**TASK STATEMENT**
Word for word, copy the lines from the one with "Task: Click the 100 level label in CCI panel" to the last line of the data below, counting both, and keep every picture out.

Collected data entries
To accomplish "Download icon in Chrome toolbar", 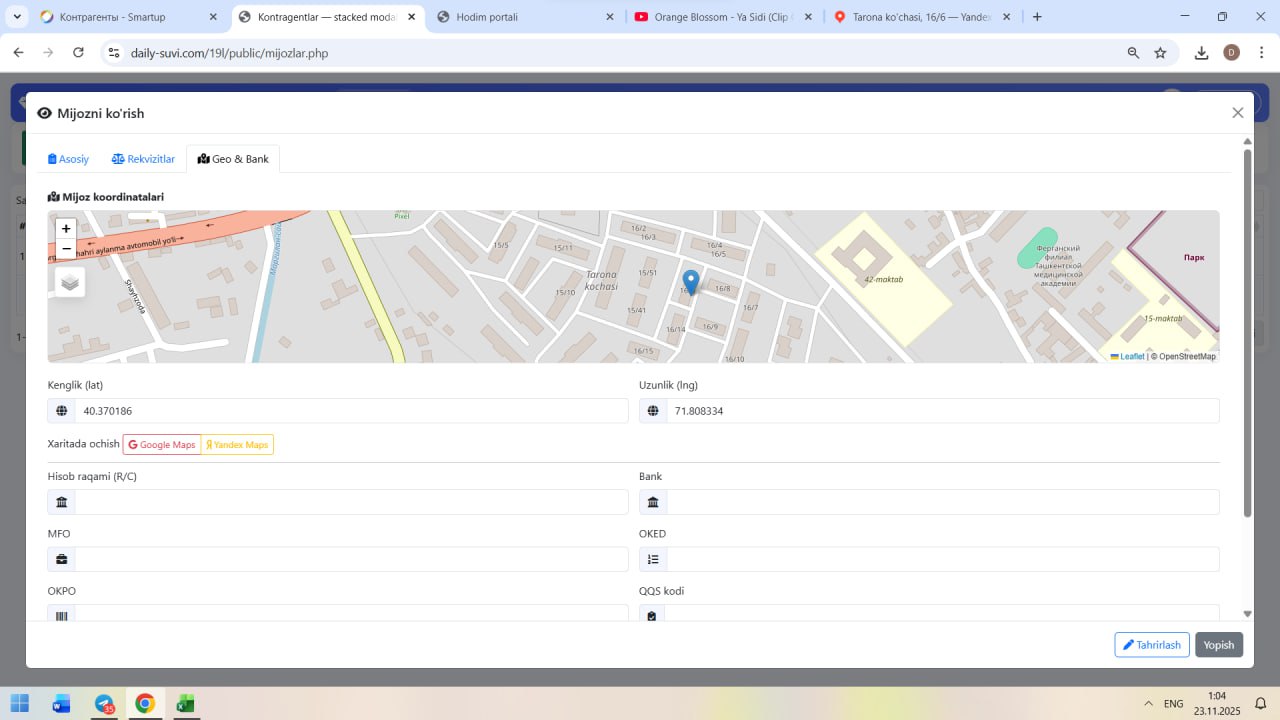I will [x=1201, y=53].
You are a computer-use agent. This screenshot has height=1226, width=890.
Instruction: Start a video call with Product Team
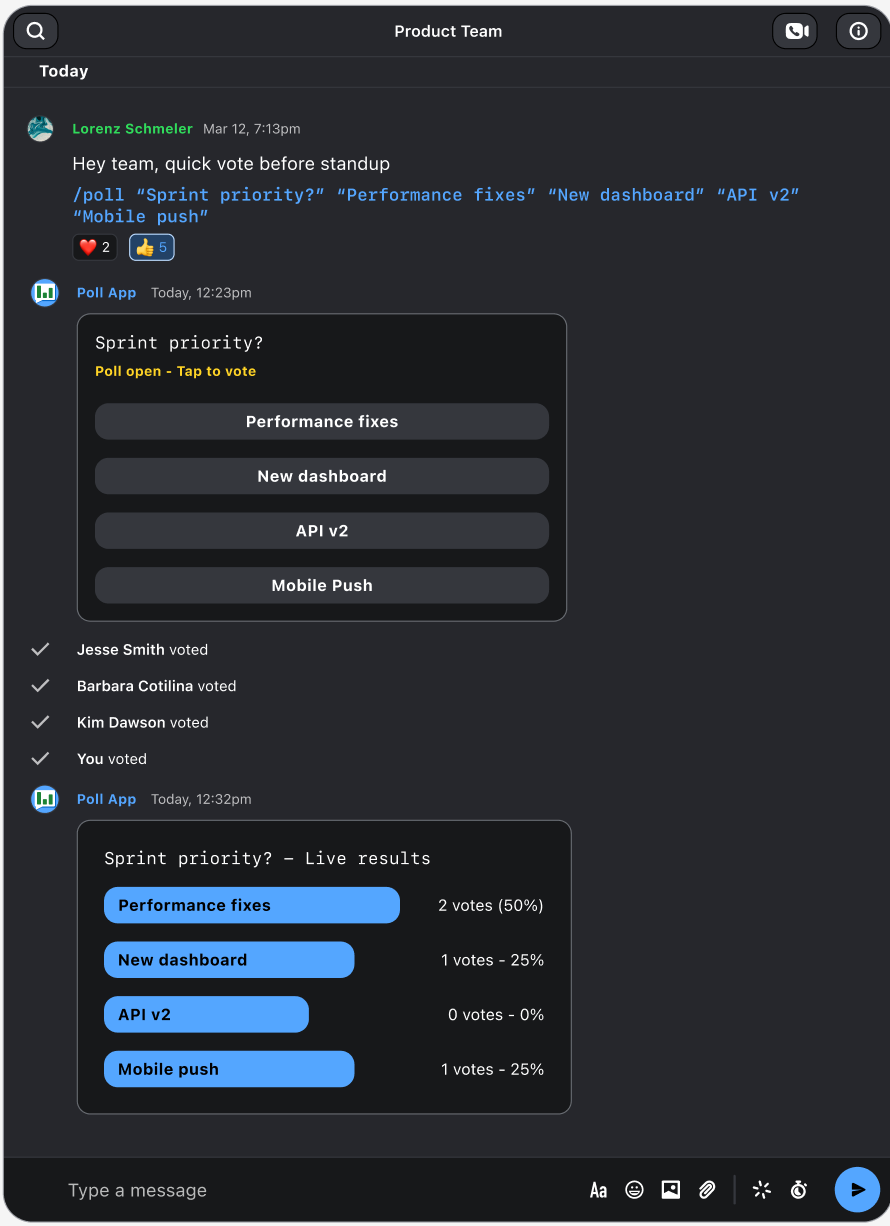click(795, 31)
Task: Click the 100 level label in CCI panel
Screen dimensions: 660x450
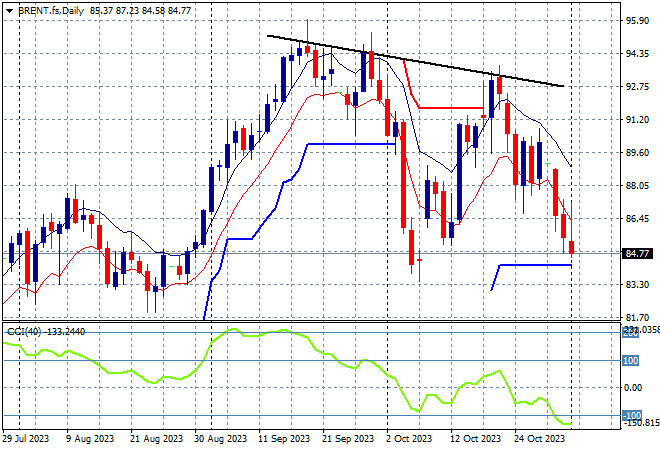Action: coord(631,361)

**EXPECTED ANSWER**
Task: Click the 100 level label in CCI panel
Screen dimensions: 660x450
Action: coord(631,361)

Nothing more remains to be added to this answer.